Tuesday, January 5, 2010

The Best and Worst Jobs of 2009


At least twice a month throughout the recession, headhunters have dangled job opportunities in front of Ryan McAllister, an actuary for Fireman's Fund Insurance Co. in Novato, Calif. "If I were ever unhappy with my employer, I could pick up the phone and find something else very quickly," says the 28-year-old Mr. McAllister. He joined the high-net-worth property and casualty insurer after graduating in 2005 from the University of California at Davis, with a bachelor's degree in applied mathematics.

Being in high demand is just one reason actuary landed at the top spot on a newly released study ranking of the 200 best and worst jobs in the U.S. in 2009. The findings were based on five criteria: environment, income, employment outlook, physical demands and stress. Les Krantz, author of "Jobs Rated Almanac," compiled the rankings using data from the Bureau of Labor Statistics and the Census Bureau, as well as studies from trade associations and his own expertise.

Actuaries, who evaluate the financial impact of risk on an organization, fared best because they work during standard business hours and in favorable conditions—indoors and in places free of toxic fumes or loud noise—as opposed to those jobs toward the bottom of the list such as iron worker, dairy farmer and the biggest loser from last year's study, lumberjack. They also aren't expected to do any heavy lifting, crawling or crouching—attributes associated with occupations like bricklayer, auto mechanic and roofer, also near the bottom of the list. (The physical demands of a job were measured using formulas devised by the Department of Labor, with higher scores given to jobs involving great exertion.)

The study, commissioned by job site CareerCast.com, also looks at pay, which was determined by measuring each job's median income and growth potential. (CareerCast.com is published by Adicio Inc., in which Wall Street Journal owner News Corp. holds a minority stake.) Mr. McAllister says he earns a total annual compensation within the average range for actuaries in his niche with four years of experience—between $91,000 and $133,000, according to global recruitment firm DW Simpson, based in Chicago. "If you enjoy and understand numbers, but also want to be involved in a fast-paced business environment, it's a perfect opportunity to merge those two interests," he says.

Qualifying for actuary jobs generally requires first passing a series of exams, in addition to obtaining a minimum of a bachelor's degree in an analytical field, such as statistics or economics. "For the first five to 10 years you're locked in a room studying. It's a big commitment," says Mr. McAllister.

Other jobs at the top of the study's list include software engineer, computer-systems analyst, biologist, historian and last year's winner, mathematician, which fell to No. 6 due to the recession's impact on the number of employment opportunities available. (See methodology).

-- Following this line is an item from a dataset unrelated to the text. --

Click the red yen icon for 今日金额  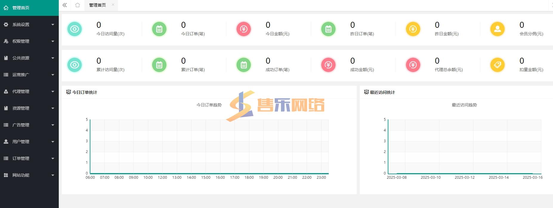pos(244,29)
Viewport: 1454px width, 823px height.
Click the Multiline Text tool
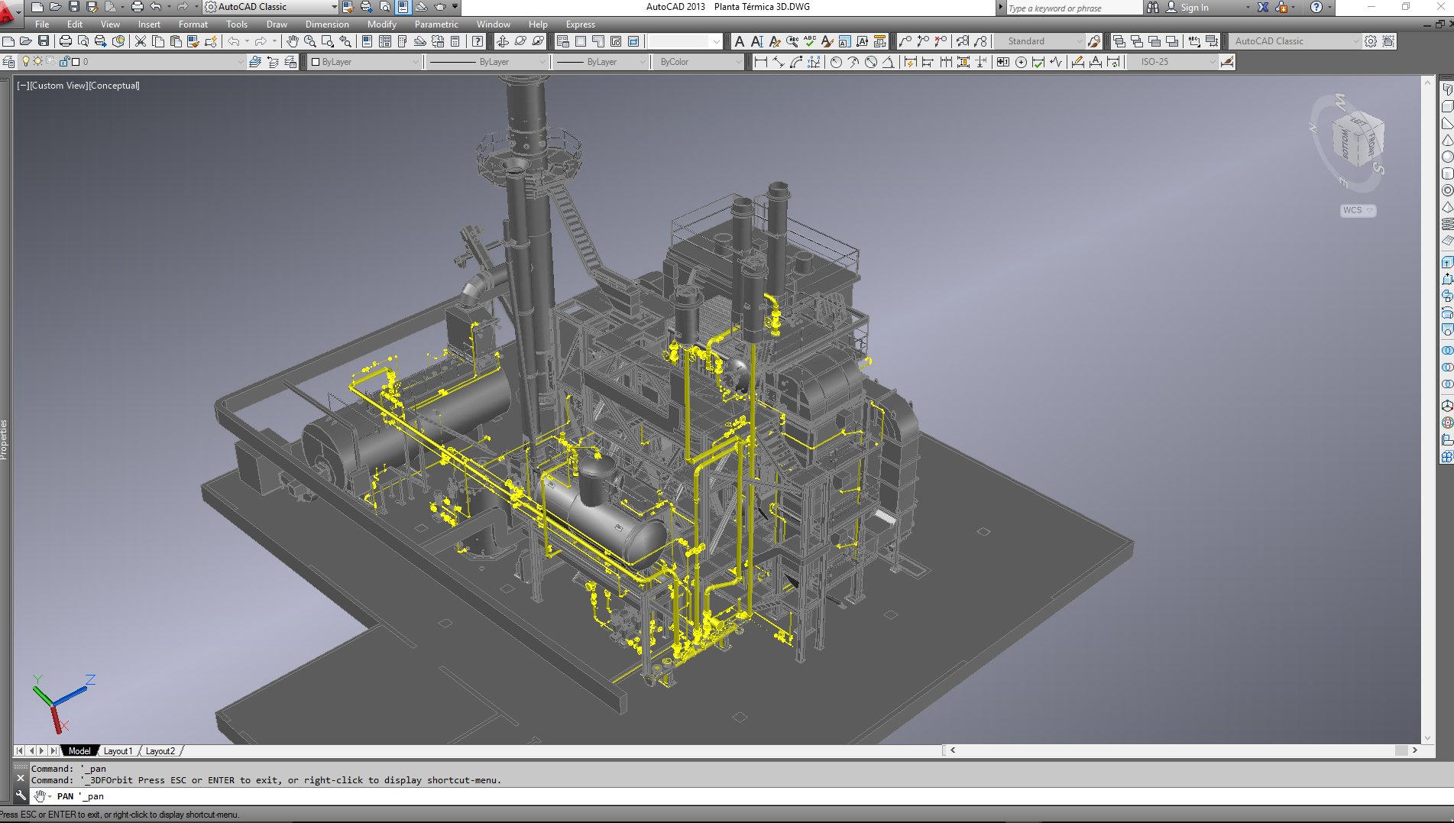(x=739, y=41)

Meanwhile, musical-instrument repairer, No. 66 overall, was identified as the least-stressful job, followed by medical-records technician. But Sean McGarry, who fixes broken guitars and other stringed instruments at Third Coast Guitar Service Inc. in Chicago, says his job is often nerve-racking. "Some instruments we work on are worth between $50,000 and $100,000," Mr. McGarry says. And he says he earns just $30,000 annually.

Replacing strings, fingerboards and bindings using precision tools also can cause minor injuries. "Every one of us who works here has one or two bouts of tendonitis a year," says Mr. McGarry, 36.

Of course, that isn't much compared with the kind of pains common to firefighting, the most stressful and physically demanding job identified in the study, and No. 188 overall. Even so, Matt Brett quit a recruiter position (No. 55) at Yahoo Inc. in 2007 to take up the profession for about half his previous income. "It's more in line with my values," he says. "Obviously you can get killed any day you go to work. But the culture is very unique and a lot of people get into it because they want to do something helpful."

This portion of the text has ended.